Esta semana escuché a una persona despotricar contra Epicuro. Abrió su micrófono y dijo: “Lo que sucede a nuestro alrededor es el resultado de dar la espalda a las virtudes y abrir los brazos al hedonismo de Epicuro”.
La vehemencia del juicio rayaba en lo convincente. Algunos asintieron arqueando las cejas y apretando la boca hacia abajo como seña de convencimiento. “¿Entonces, habernos vuelto epicúreos nos tiene aquí?”, –repliqué–. “Vivir los valores epicúreos nos llevó a renunciar a las verdaderas virtudes”, respondió indignado el quejoso, cerrando cámara y micrófono.
No quiero lloriquear sobre mis desencuentros en los cursos que imparto por Zoom. Mi interés es darle un garrote fatal a un prejuicio común en torno a este tan injustamente tratado paradigma de la ética: el hedonismo.
Además de ser uno de los filósofos griegos más prolíficos de su tiempo, Epicuro defendió que “El placer es el principio y el fin de la vida feliz”, lo cual, para efectos prácticos, significa que la vida moral consiste en vivir placenteramente, evitando padecer dolor. Y, justamente, dicho fin resulta ser fuente de muchas confusiones.

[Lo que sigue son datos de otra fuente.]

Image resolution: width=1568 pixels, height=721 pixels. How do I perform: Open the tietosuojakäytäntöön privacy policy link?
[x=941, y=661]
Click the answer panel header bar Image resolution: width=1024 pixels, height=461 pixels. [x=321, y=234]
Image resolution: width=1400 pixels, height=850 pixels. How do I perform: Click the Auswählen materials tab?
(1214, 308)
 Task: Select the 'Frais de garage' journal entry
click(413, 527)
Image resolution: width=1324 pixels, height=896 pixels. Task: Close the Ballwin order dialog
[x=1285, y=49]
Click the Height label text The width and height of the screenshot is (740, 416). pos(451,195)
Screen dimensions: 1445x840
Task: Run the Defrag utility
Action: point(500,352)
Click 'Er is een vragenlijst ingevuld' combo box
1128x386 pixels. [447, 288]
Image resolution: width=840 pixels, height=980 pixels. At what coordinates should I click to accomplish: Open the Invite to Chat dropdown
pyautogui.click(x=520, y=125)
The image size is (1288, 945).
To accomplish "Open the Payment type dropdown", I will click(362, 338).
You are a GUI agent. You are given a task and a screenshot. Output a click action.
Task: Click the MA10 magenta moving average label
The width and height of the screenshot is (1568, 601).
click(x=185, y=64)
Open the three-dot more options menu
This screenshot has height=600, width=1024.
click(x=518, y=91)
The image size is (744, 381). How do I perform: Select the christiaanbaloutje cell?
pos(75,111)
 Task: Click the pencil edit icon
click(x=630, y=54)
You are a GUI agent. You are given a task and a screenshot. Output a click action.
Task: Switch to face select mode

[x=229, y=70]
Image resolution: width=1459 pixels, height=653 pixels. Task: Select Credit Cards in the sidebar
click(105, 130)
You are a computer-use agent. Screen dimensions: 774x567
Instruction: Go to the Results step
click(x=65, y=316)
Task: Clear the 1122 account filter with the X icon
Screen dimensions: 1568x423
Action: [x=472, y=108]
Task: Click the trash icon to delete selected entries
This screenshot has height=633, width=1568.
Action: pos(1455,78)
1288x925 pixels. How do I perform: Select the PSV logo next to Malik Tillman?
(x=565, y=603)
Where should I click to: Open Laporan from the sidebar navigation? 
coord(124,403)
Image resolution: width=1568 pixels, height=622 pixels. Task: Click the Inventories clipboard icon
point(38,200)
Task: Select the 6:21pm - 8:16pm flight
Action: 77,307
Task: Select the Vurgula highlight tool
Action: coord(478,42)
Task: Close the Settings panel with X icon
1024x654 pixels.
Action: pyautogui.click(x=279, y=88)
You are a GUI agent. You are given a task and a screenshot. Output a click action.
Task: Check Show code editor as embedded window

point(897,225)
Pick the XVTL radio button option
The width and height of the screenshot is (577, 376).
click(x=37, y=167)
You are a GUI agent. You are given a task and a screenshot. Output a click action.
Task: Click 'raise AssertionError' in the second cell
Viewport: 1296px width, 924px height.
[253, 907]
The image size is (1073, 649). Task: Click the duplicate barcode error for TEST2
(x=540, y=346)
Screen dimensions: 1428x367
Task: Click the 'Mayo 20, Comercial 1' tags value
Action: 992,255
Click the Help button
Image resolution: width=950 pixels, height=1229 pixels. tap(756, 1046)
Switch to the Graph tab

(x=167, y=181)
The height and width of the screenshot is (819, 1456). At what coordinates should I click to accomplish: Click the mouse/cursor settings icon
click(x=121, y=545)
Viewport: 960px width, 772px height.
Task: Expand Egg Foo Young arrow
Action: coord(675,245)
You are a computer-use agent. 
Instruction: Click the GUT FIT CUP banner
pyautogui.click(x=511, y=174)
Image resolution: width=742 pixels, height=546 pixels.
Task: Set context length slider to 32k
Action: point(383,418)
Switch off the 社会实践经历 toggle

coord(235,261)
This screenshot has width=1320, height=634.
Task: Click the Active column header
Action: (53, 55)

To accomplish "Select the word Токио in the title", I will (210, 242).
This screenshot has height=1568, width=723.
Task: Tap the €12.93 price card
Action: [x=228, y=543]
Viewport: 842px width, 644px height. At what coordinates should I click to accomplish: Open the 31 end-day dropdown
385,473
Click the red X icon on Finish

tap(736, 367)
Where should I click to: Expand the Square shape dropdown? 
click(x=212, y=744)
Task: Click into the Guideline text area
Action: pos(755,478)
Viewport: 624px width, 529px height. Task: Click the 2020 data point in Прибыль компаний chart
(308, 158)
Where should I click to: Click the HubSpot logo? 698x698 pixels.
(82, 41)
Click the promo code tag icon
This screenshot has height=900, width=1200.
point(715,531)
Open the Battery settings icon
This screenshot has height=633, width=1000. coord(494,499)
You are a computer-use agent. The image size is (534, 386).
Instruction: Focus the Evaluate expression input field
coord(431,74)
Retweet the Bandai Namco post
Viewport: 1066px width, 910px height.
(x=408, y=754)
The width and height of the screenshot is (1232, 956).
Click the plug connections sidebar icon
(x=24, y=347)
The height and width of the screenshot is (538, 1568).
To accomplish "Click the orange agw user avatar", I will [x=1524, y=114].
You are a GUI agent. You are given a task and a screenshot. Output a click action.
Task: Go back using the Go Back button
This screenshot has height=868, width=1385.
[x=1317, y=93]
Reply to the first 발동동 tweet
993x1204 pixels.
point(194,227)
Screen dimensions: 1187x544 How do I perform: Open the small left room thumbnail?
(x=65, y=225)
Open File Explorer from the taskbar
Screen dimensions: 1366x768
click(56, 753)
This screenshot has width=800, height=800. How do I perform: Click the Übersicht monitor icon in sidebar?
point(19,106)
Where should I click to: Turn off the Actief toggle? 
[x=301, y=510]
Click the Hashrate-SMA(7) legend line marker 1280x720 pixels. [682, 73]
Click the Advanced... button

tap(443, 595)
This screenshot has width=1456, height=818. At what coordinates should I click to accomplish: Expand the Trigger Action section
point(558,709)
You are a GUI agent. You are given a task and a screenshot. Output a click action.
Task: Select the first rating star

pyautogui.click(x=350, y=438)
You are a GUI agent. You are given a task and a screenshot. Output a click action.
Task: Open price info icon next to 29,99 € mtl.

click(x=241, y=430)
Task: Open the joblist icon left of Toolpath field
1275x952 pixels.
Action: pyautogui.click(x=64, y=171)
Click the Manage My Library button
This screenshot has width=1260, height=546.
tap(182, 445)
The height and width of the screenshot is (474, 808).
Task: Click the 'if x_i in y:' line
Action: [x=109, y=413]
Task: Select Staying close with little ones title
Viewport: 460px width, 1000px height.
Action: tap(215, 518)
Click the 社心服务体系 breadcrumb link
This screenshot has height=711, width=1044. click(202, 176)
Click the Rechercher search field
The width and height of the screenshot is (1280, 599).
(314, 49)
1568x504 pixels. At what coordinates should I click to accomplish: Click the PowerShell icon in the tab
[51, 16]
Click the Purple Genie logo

La vida placentera referida por Epicuro no tiene que ver con aplastarnos en el sillón y pasar las horas contemplándonos el ombligo. Si lo fuera, este placer es efímero y, por tanto, inferior, ya que es posible compartirlo con cualquier otra bestia – gatos y perros, por ejemplo, disfrutan echando hueva en los sillones, y no por ello decimos que su vida se ha realizado–.
En cambio, los placeres superiores son sostenibles en el tiempo. Al ser espirituales se dejan guiar por la virtud de la sabiduría, amistad, el aprecio por lo simple, la contemplación y, entre otras, la frugalidad.
Para lograr lo anterior, había que desterrar el miedo a la muerte, al dolor físico, al destino y los dioses –las fuentes del dolor–. Si por estar vivos la desconocemos y muertos no la podemos sentir, ¿por qué temer a la muerte?, –decía Epicuro–. Si el dolor físico desaparecerá en algún momento, el destino está predicho, o nosotros lo hacemos, y no tenemos certeza de que los dioses nos odien –existan o no–, ¿por qué temer a todo ello?
Si este es el hedonismo promovido por Epicuro, pues bienvenidos los placeres epicúreos, ¡que tanta falta nos hacen!